- Exercise description
Return the lines of the data below, from the one containing "Task: Toggle the night mode moon icon" through the very last, exactly and with both ends included; no pictures.
━━━━━━━━
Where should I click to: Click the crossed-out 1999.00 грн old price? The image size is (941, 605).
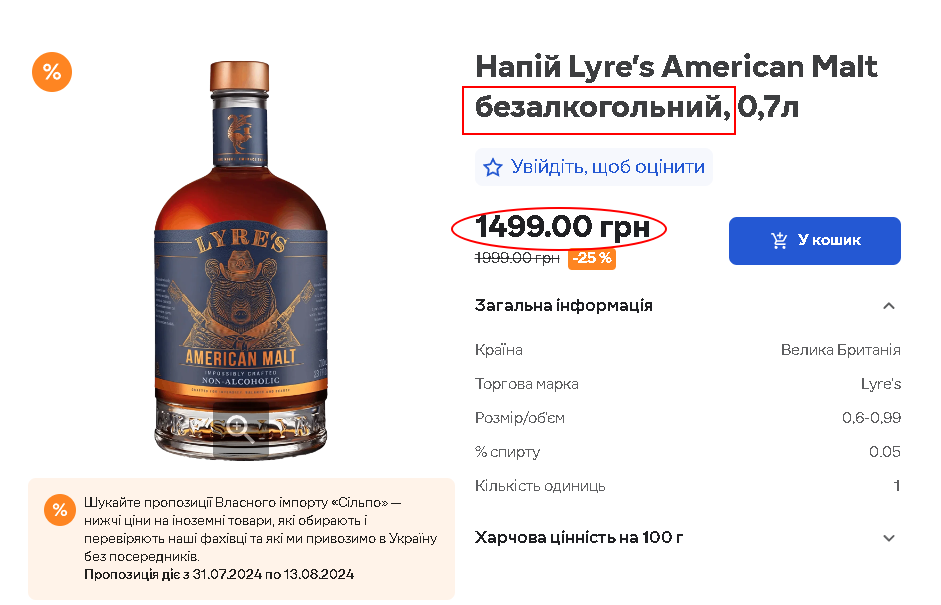coord(517,258)
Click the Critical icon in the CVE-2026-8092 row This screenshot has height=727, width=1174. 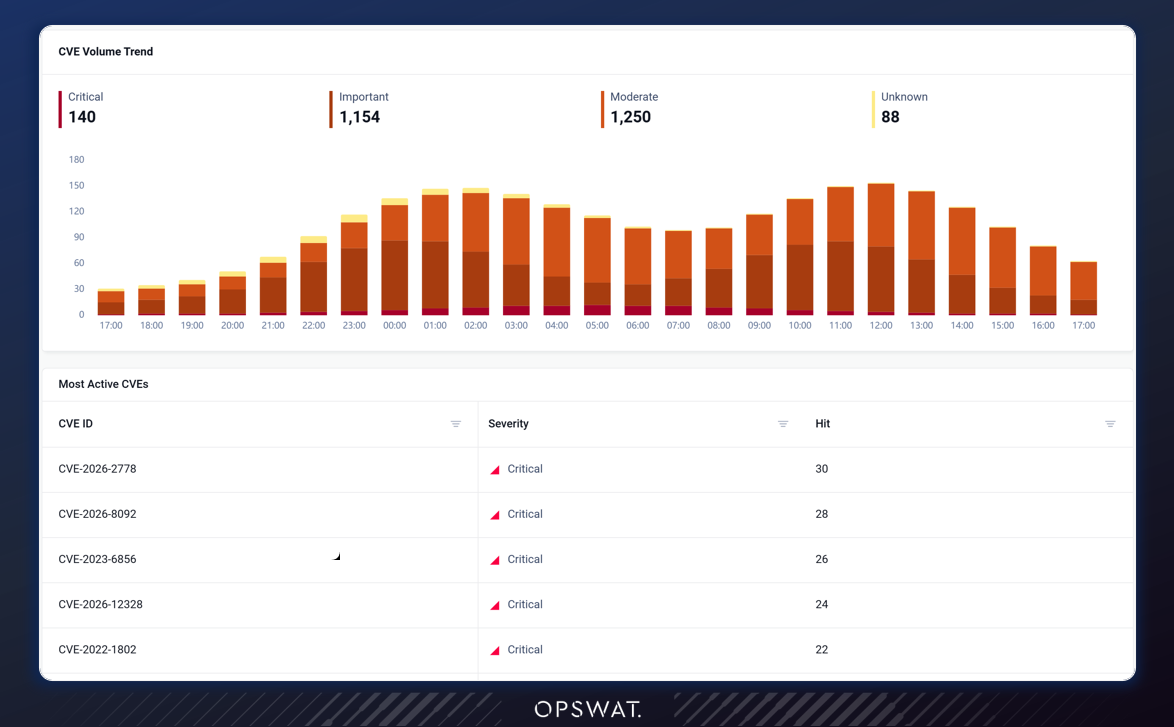[495, 514]
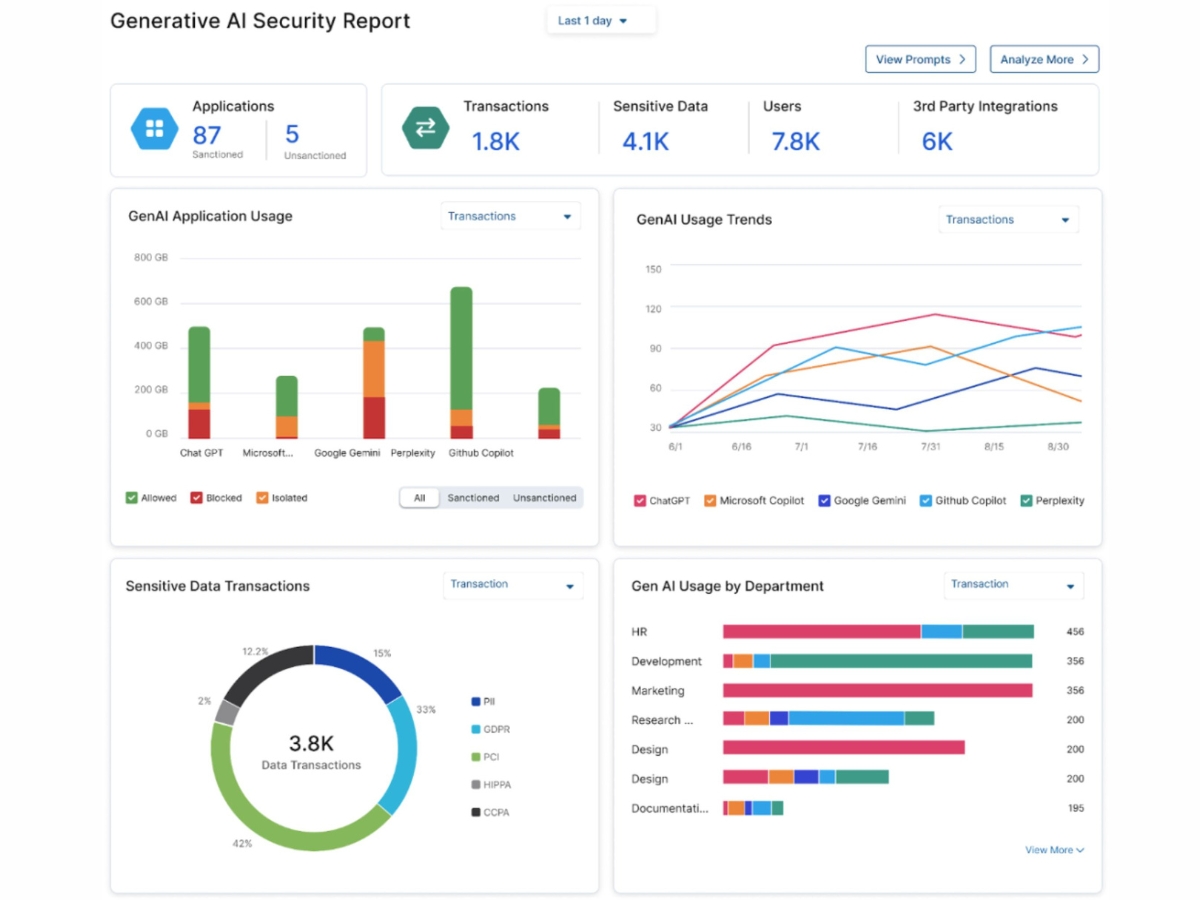Expand the Sensitive Data Transactions dropdown
This screenshot has width=1200, height=900.
point(512,585)
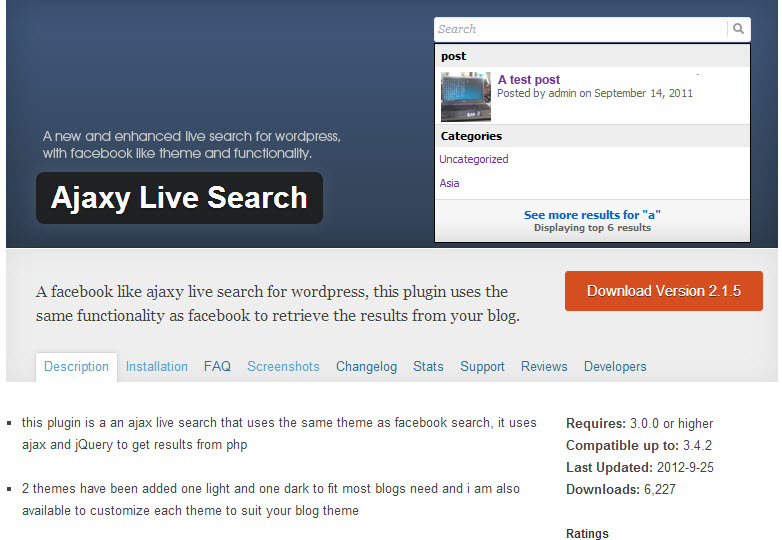Open the A test post result link

pos(529,79)
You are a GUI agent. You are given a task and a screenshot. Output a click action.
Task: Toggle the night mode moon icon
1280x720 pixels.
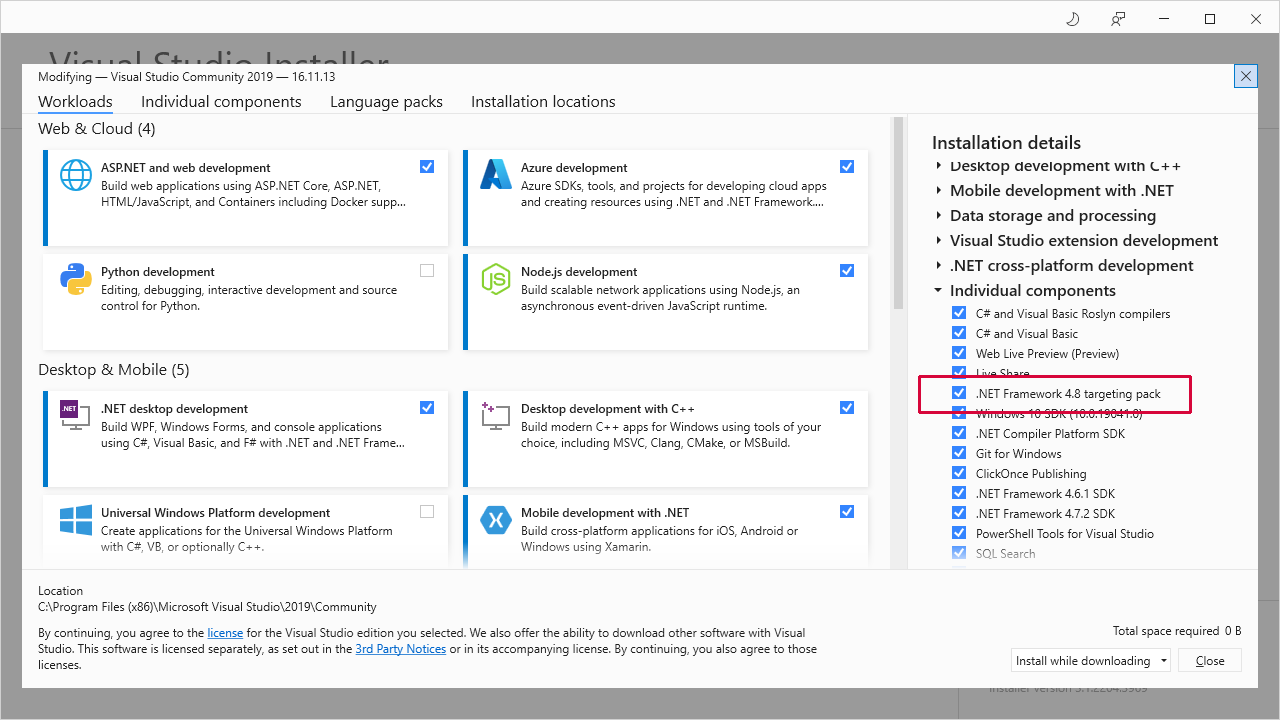1073,18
━━━━━━━━
- Answer to this exercise
Task: Toggle the night mode moon icon
1280x720 pixels.
1073,18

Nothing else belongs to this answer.